À l’heure des mains jointes (1906)/Psappha revit


PSAPPHA REVIT


La lune se levait autrefois à Lesbos
Sur le verger nocturne où veillaient les amantes.
L’amour rassasié montait des eaux dormantes
Et sanglotait au cœur profond du sarbitos.

Psappha ceignait son front d’auguste violettes
Et célébrait l’Érôs qui s’abat comme un vent
Sur les chênes… Atthis l’écoutait en rêvant,
Et la torche avivait l’éclat des bandelettes.


Les rives flamboyaient, blondes sous les pois d’or…
Les vierges enseignaient aux belles étrangères
Combien l’ombre est propice aux caresses légères,
Et le ciel et la mer déployaient leur décor.

… Certaines d’entre nous ont conservé les rites
De ce brûlant Lesbos doré comme un autel.
Nous savons que l’amour est puissant et cruel,
Et nos amantes ont les pieds blancs des Kharites.

Nos corps sont pour leur corps un fraternel miroir.
Nos compagnes, aux seins de neige printanière,
Savent de quelle étrange et suave manière
Psappha pliait naguère Atthis à son vouloir.

Nous adorons avec des candeurs infinies,
En l’émerveillement d’un enfant étonné
À qui l’or éternel des mondes fut donné…
Psappha revit, par la vertu des harmonies.


Nous savons effleurer d’un baiser de velours,
Et nous savons étreindre avec des fougues blêmes ;
Nos caresses sont nos mélodieux poèmes…
Notre amour est plus grand que toutes les amours.

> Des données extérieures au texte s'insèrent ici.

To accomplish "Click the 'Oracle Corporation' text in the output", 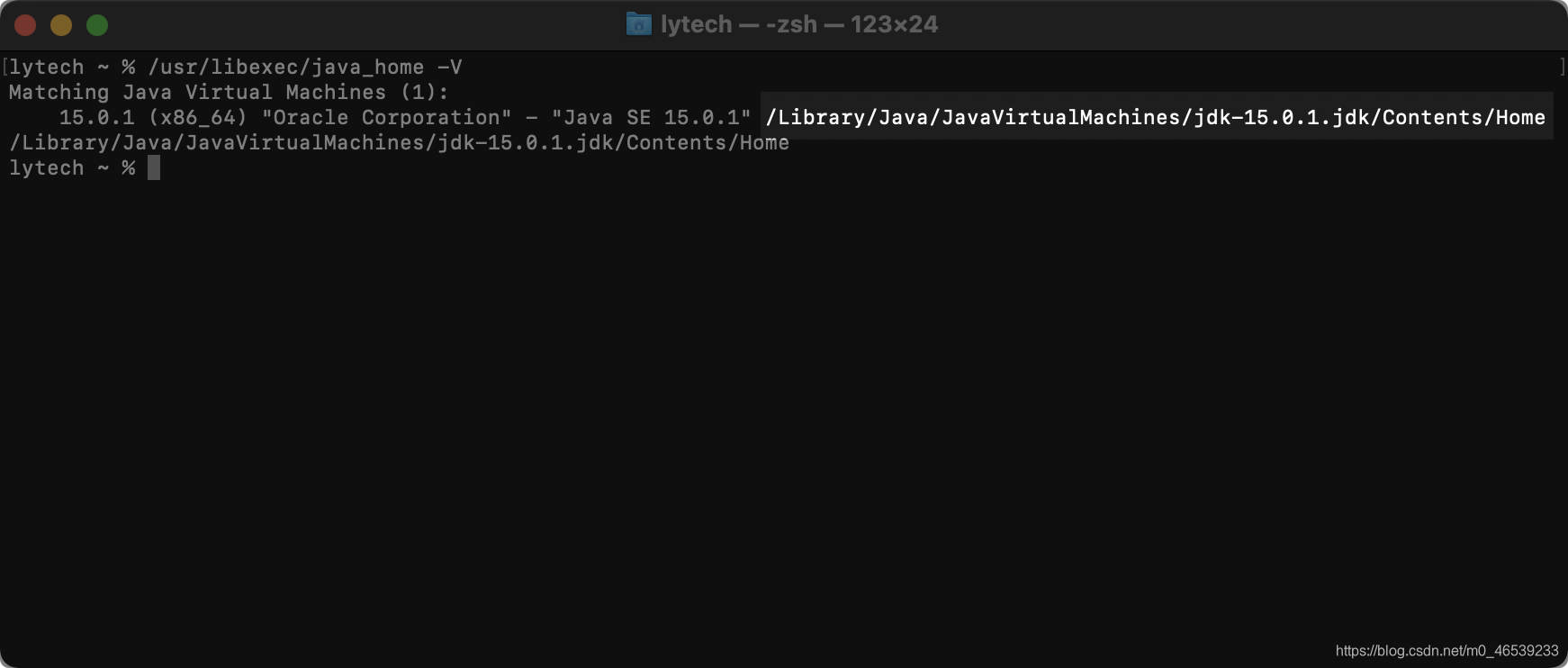I will 386,117.
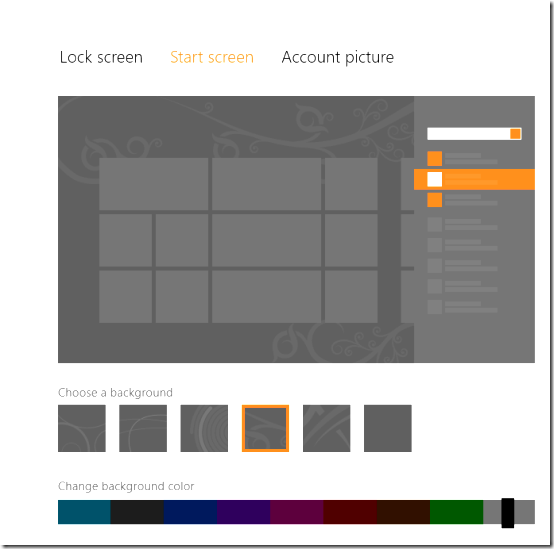554x549 pixels.
Task: Pick the fifth angular pattern background thumbnail
Action: 326,428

Nous redisons ces mots de Psappha, quand nous sommes
Rêveuses sous un ciel illuminé d’argent :
« Ô belles, envers vous mon cœur n’est point changeant… »
Celles que nous aimons ont méprisé les hommes.

Nos lunaires baisers ont de pâles douceurs,
Nos doigts ne froissent point le duvet d’une joue,
Et nous pouvons, quand la ceinture se dénoue,
Être tout à la fois des amants et des sœurs.

Le désir est en nous moins fort que la tendresse.
Et cependant l’amour d’une enfant nous dompta
Selon la volonté de l’âpre Aphrodita,
Et chacune de nous demeure sa prêtresse.


Psappha revit et règne en nos corps frémissants ;
Comme elle, nous avons écouté la sirène,
Comme elle encore, nous avons l’âme sereine,
Nous qui n’entendons point l’insulte des passants.

Ferventes, nous prions : « Que la nuit soit doublée
Pour nous dont le baiser craint l’aurore, pour nous
Dont l’Érôs mortel a délié les genoux,
Qui sommes une chair éblouie et troublée… »

Et nos maîtresses ne sauraient nous décevoir,
Puisque c’est l’infini que nous aimons en elles…
Et puisque leurs baisers nous rendent éternelles,
Nous ne redoutons point l’oubli dans l’Hadès noir.

Ainsi, nous les chantons, l’âme sonore et pleine.
Nos jours sans impudeur, sans crainte ni remords,
Se déroulent, ainsi que de larges accords,
Et nous aimons, comme on aimait à Mytilène.